Sono stati anni difficili. Guerra civile e guerre tra stati hanno sfiancato tante donne e tanti uomini, hanno sfinito i popoli. Intere comunità nazionali si sono violentate. Abbiamo contato morti e lutti che non si potranno dimenticare.
Tutto questo creato dai deboli, da quelli che si sono piegati, da quelli che si sono adattati per convenienza o che hanno esaltato la prepotenza. Allora non sapevamo, forse.
In tanti hanno chiesto i “pieni poteri”, i tribunali speciali, le persecuzioni politiche. Hanno inneggiato all’”uomo forte”, al padre autoritario che impone regole e somministra punizioni, premia i lecchini e si garantisce il privilegio. Allora non sapevamo, forse.
Oggi non è così.
Il mostro che soffoca libertà e causa i conflitti non nasce da solo, è molto aiutato. Quel mostro può avere un nome, una divisa, può avere una voce tonante.
Attenzione, però. Le teste sono tante, ognuna ha occhi e lineamenti diversi. Ognuna controlla l’altra e tutte insieme controllano noi. Tutte quelle teste spolpano il futuro, le culture e le economie. Ingorde divorano fino al disastro, fino alla ribellione. Poi, decidono sulle armi e sulle galere.
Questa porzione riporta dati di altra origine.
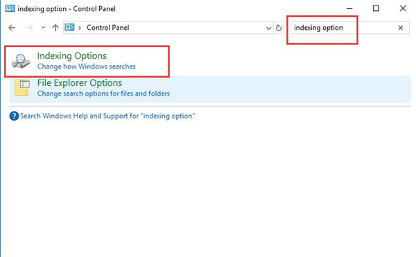This screenshot has height=257, width=416.
Task: Open Change search options for files and folders
Action: [103, 94]
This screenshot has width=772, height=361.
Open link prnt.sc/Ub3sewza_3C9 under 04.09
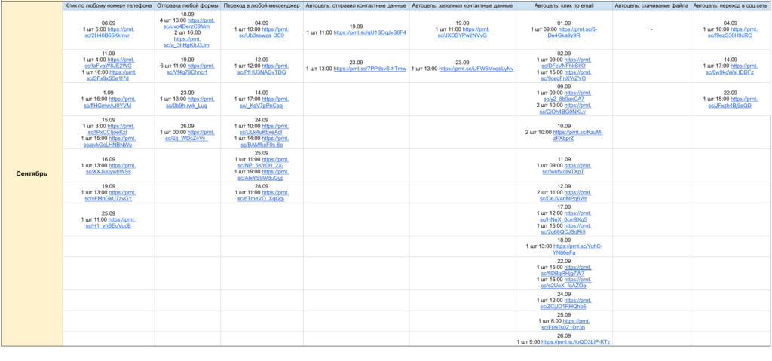pyautogui.click(x=262, y=32)
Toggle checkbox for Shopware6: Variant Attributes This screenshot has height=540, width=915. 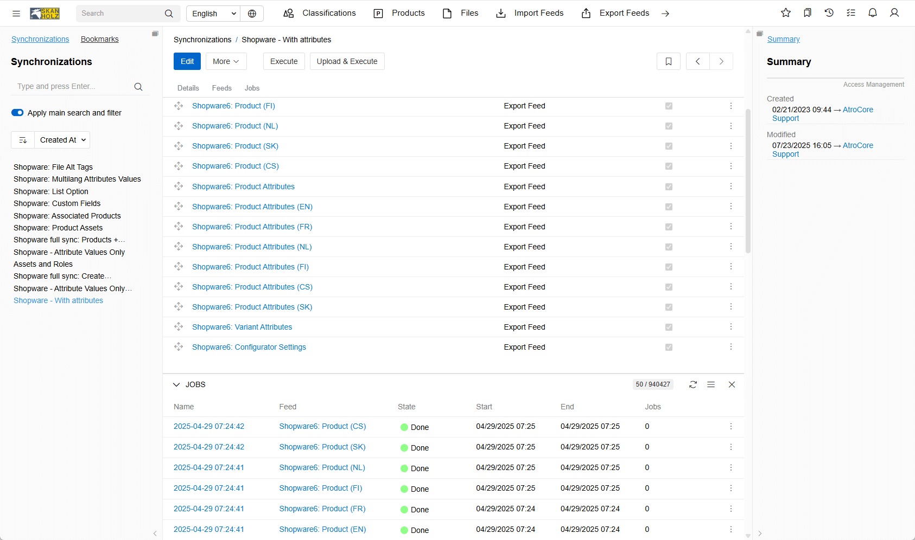[x=669, y=327]
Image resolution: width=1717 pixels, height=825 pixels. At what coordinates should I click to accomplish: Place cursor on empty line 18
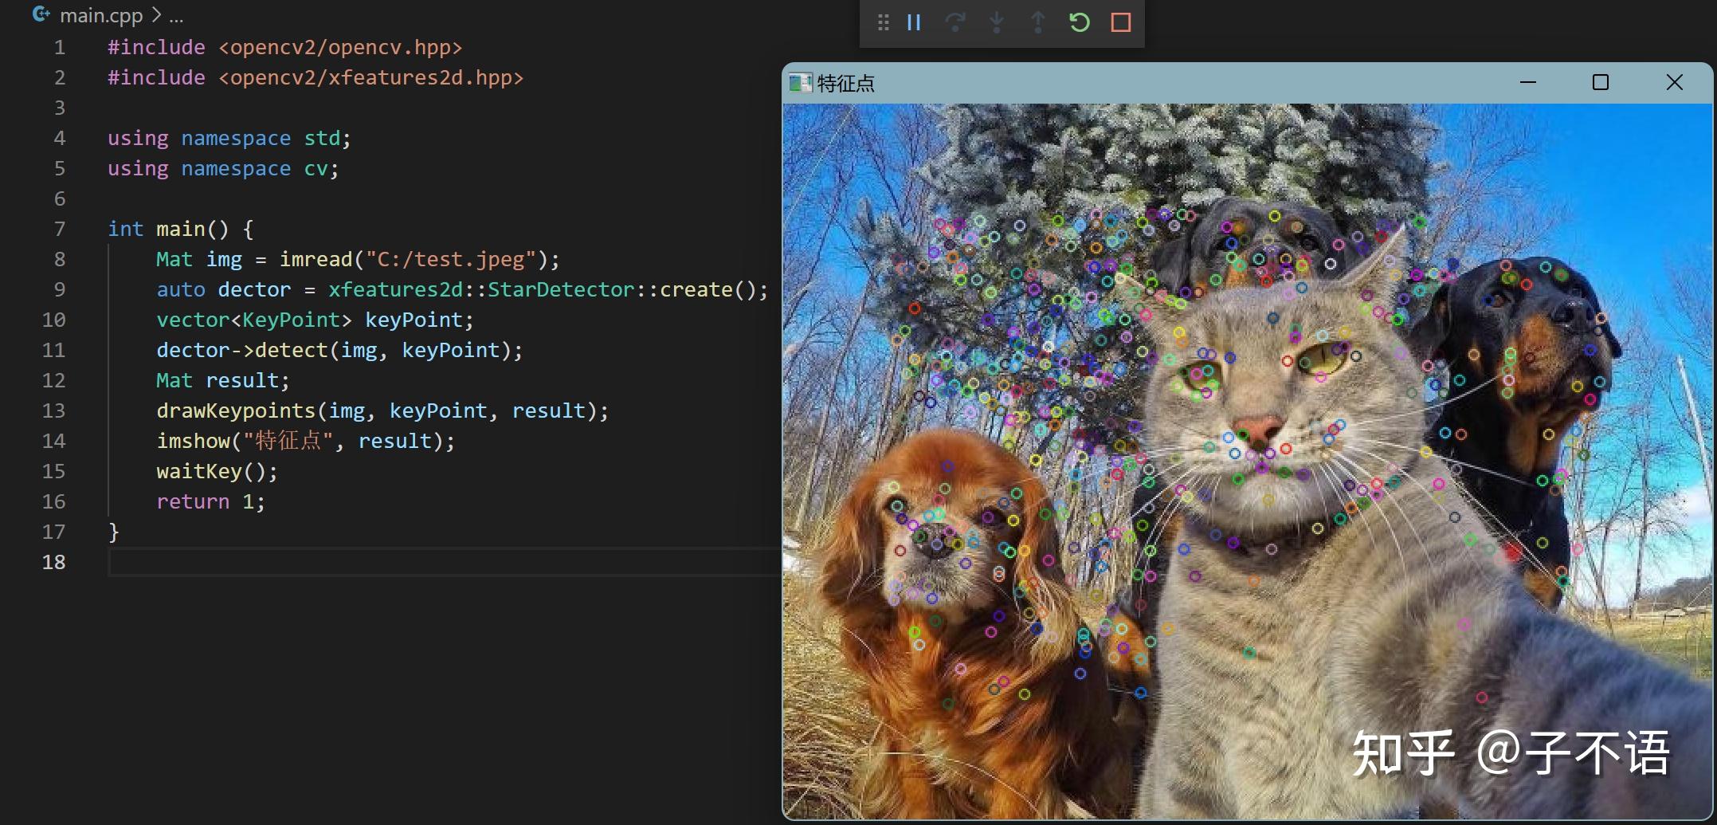pos(398,562)
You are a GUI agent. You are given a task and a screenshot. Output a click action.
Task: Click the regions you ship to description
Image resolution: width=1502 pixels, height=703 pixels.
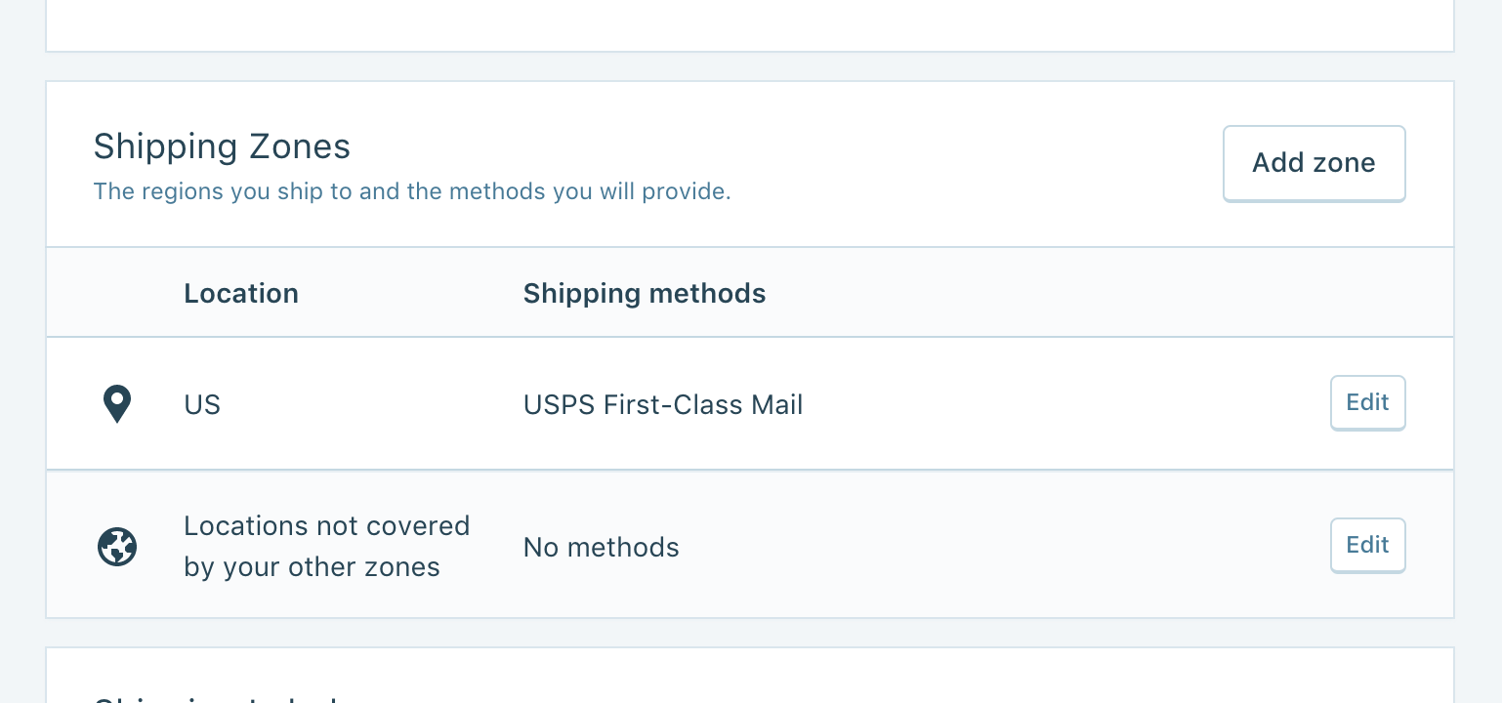tap(412, 191)
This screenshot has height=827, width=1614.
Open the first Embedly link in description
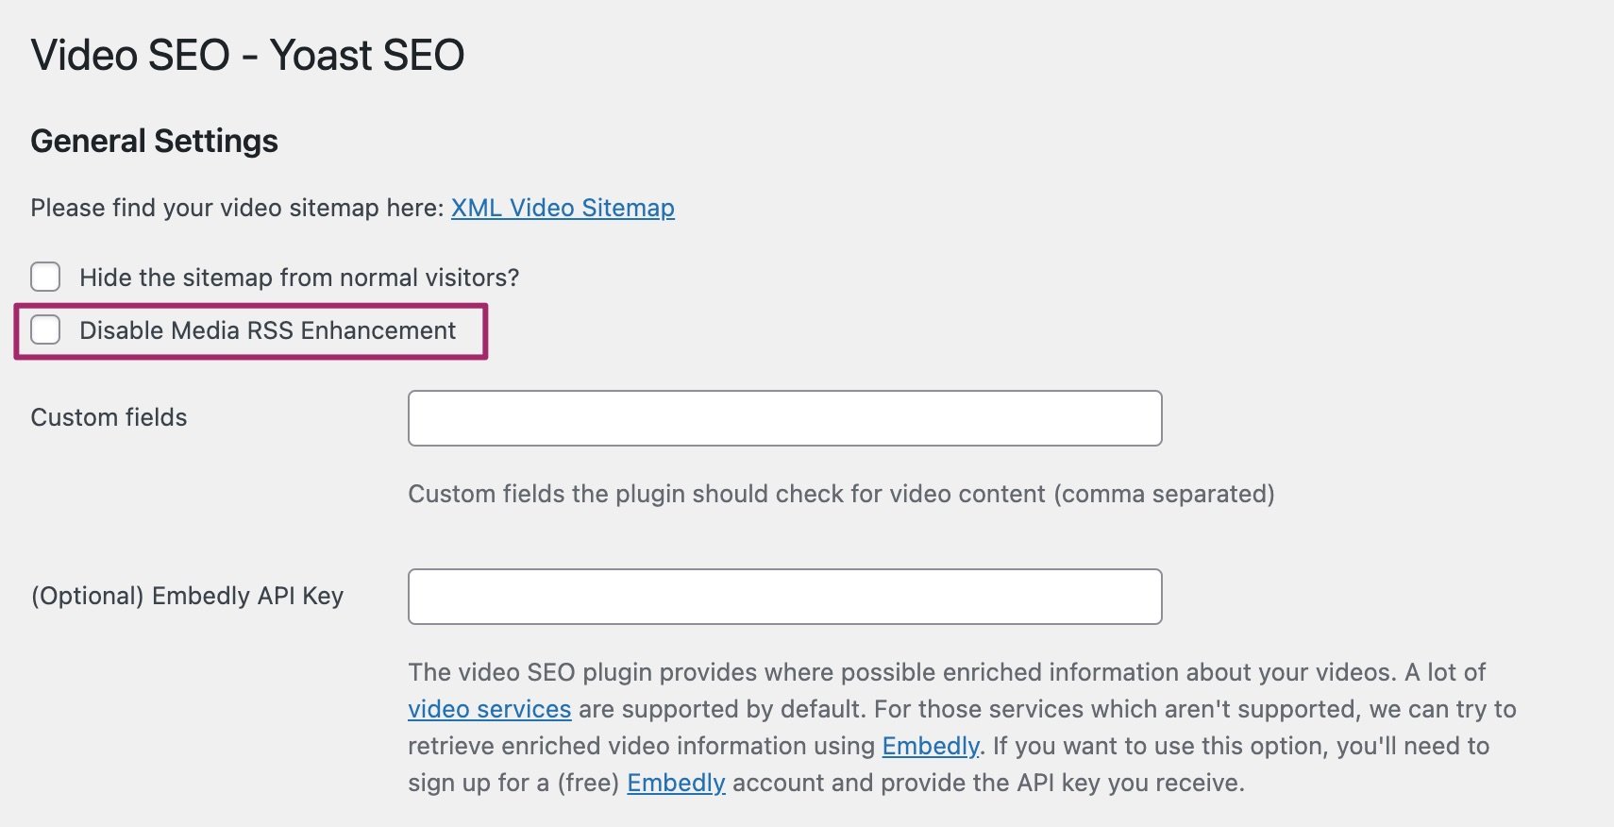click(930, 746)
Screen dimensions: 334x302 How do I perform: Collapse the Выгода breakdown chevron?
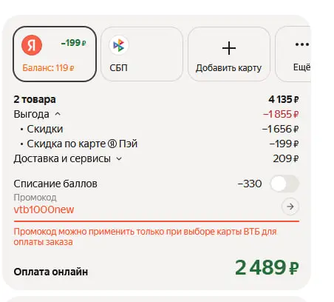58,114

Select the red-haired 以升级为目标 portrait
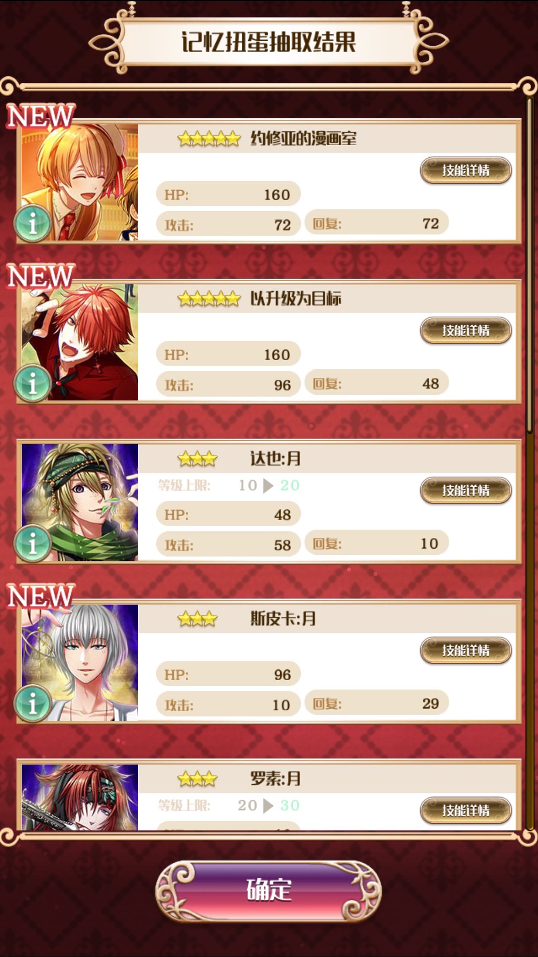(x=80, y=342)
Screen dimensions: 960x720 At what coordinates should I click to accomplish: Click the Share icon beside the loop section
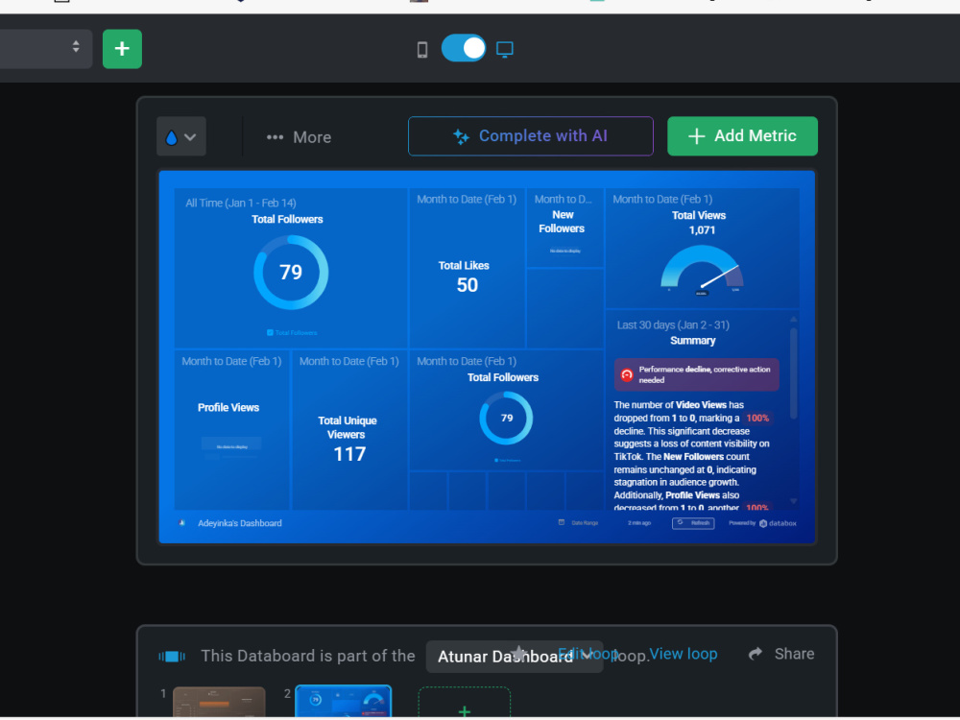(x=756, y=654)
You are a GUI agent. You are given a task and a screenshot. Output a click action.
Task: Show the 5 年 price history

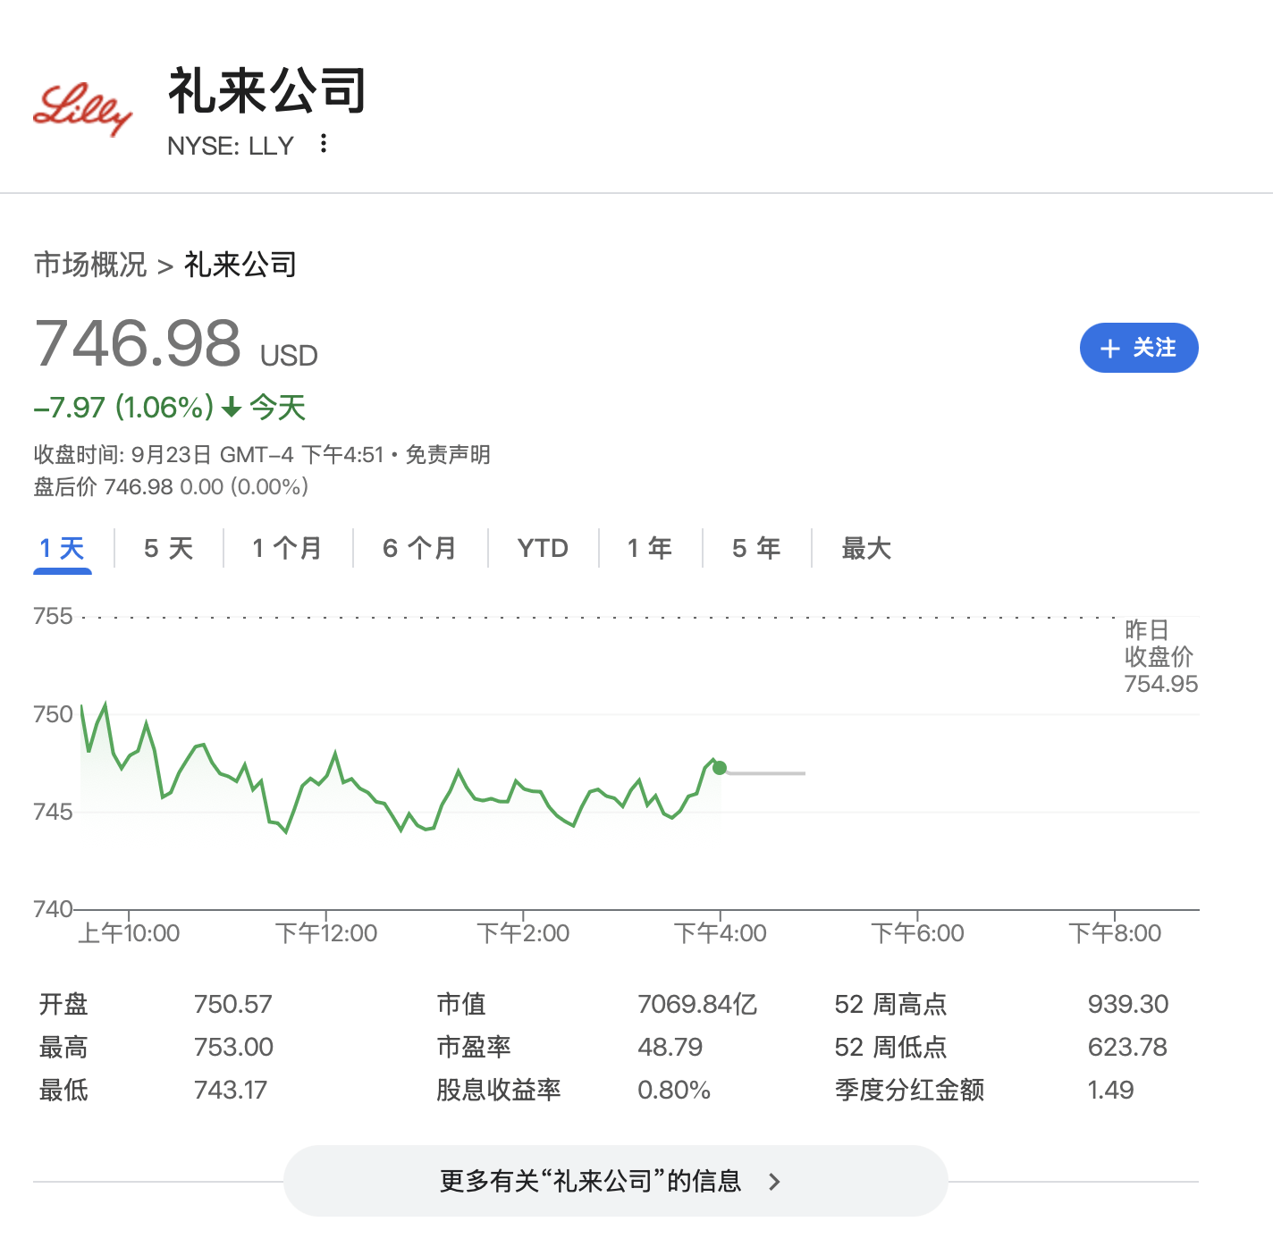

Ma inesorabilmente, come succede in terra. Niente è eterno. Quando la tragedia è consumata, improvvisamente, le teste si staccano e cadono tra la gente. Tante, quasi tutte, si confondono con le vittime e aspettano che torni il tempo migliore. Una rimane, la più evidente, per essere tagliata. Meritatamente.
Così è stato molte volte, troppe. Così è stato in tanti luoghi, troppi. Così è ancora oggi. Nonostante la storia, nonostante i documenti della memoria, nonostante le ferite, nonostante le lapidi nei cimiteri, nelle strade, nelle piazze, nonostante la crudezza tragica della vendetta, le immagini stampate nella sofferenza dei sopravvissuti.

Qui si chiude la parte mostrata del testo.